External Sort-Merge Algorithm In DBMS

nmr98000
Apr 5, 2022
11 min read

Updated: Apr 7, 2022

When we hear the words Sorting and DBMS together, some of the questions that come to our mind are, how is Sorting important in Database Management Systems ?,What role does Sorting of relations play in Database Management Systems ?. So, as an answer to these questions,let's take two different scenarios where sorting operations can be required in a DBMS system. Those two scenarios are :

1 . When an output to an SQL query is explicitly asked to be provided in a sorted manner, by the query itself.

For example : Say, consider a database table ‘employee’

Select * from employee Order By name

In this , the SQL ORDER BY keyword orders the query to return records from the table employee, in ascending order by the value of the name attribute in the table.

2 . Implementation of relational operations in DBMS like joins, union, projection, etc., can be made efficient ,if the internal relations are sorted initially before these operations are performed on them, leading to an efficient query processing.

For example : For a join operation, if both the relations are sorted on their join attribute (it shouldn’t be for any other attribute as it becomes useless),then the join operation becomes much more easier and efficient.

Now, we know that we can join huge relations easily, if they are sorted. But the question here that we would like to get answered is , how do we sort huge relations ?.

For relations that fit in memory, standard sorting techniques like quick sort, merge sort are sufficient. But what about relations that are much bigger than our main memory,which is in an order of magnitude larger than memory available to us, which doesn’t fit in memory ?.

Two approaches followed for sorting relations are

i) Logical (using indexing)

ii) Physical - [ 1) In memory sorting (eg : Quick sort ) and 2) External Sorting (eg : External sort-merge) ]

One of the ways to sort relations is through a logical sorting approach.

In Logical Sorting , we can sort a relation by building an index on the sort key, and use that index to read the relation in a sorted manner. But one of the drawback to such an approach is that while reading the tuples in a sorted order, it may lead to a disk access for each record (disk seek + block transfer), which can be very expensive , since the relation that we are dealing with is larger than our memory, the number of records can be much larger than the number of blocks. So, the ordering of records on a physical basis is what is needed here.

In the physical sorting approach, we sort the relations physically.As discussed before, if the relations fit in main memory,then in memory sorting techniques like quick sort,merge sort etc can be deployed in this scenario.

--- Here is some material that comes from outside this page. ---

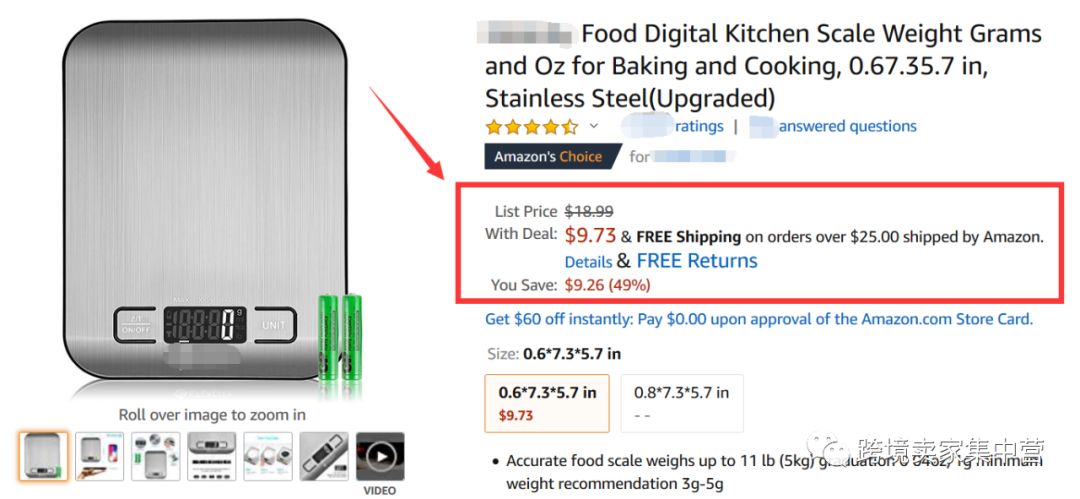Click the Amazon.com Store Card $60 offer

tap(758, 319)
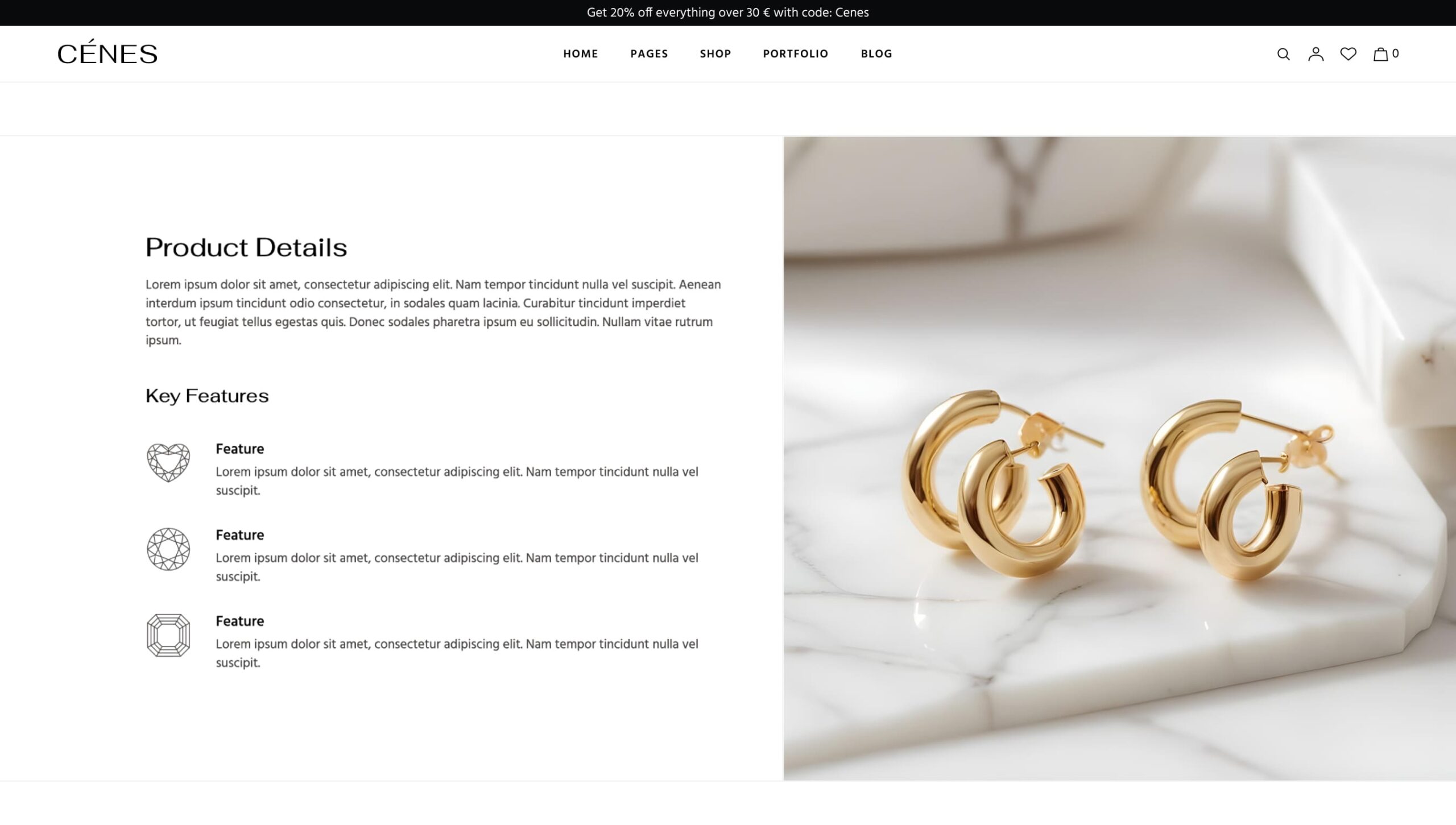Go to the CÉNES logo homepage
Image resolution: width=1456 pixels, height=825 pixels.
107,53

Fig : Quick sort illustration (GIF)

Now, for the other scenario, where the tables doesn’t fit into the main memory, external sorting is used.

External Sorting : For relations that don't fit in memory, sorting of such relations is what is known as external sorting.Since the records or data is contained in peripheral or external memory,that’s why the sorting method is called external sorting.

Now, here, we will be discussing one of the most commonly used techniques for external sorting, which is the ‘External Sort-Merge Algorithm’. So, now let’s jump onto the details of the algorithm.

External Sort-Merge Algorithm

Basic idea :

From the name of the algorithm itself we can make out that this algorithm is based on divide and conquer approach.In a basic sense, what it does is, the data is divided into chunks where each chunk’s size will be small enough to fit into the main memory.These chunks are then read, sorted, and written out to a temporary file.Then finally,these sorted chunks are combined together or merged together to produce finally the sorted relation as the output.So here we will go deep into the detailed working of the algorithm.

Let M denote memory size (in pages). It denotes the number of blocks in the main memory buffer which is available for sorting.The algorithm is divided into two phases (it works in two stages), First is the ‘Sorting phase’ and the second is the ‘Merging phase’.

First Stage (The Sorting phase) :

Here in the first stage of this algorithm, creation of sorted runs happens.By sorted run here, we mean, is a sequence of pages that is sorted.Here, sort the records on each individual page,that is each run is sorted and also one thing to note here is that each run in this case will contain only some of the records of the relation and those runs are sorted in this first phase of the algorithm.So basically,in this first phase, the relation will be divided as per the main memory space available and those individual runs will be sorted and saved back to the disk.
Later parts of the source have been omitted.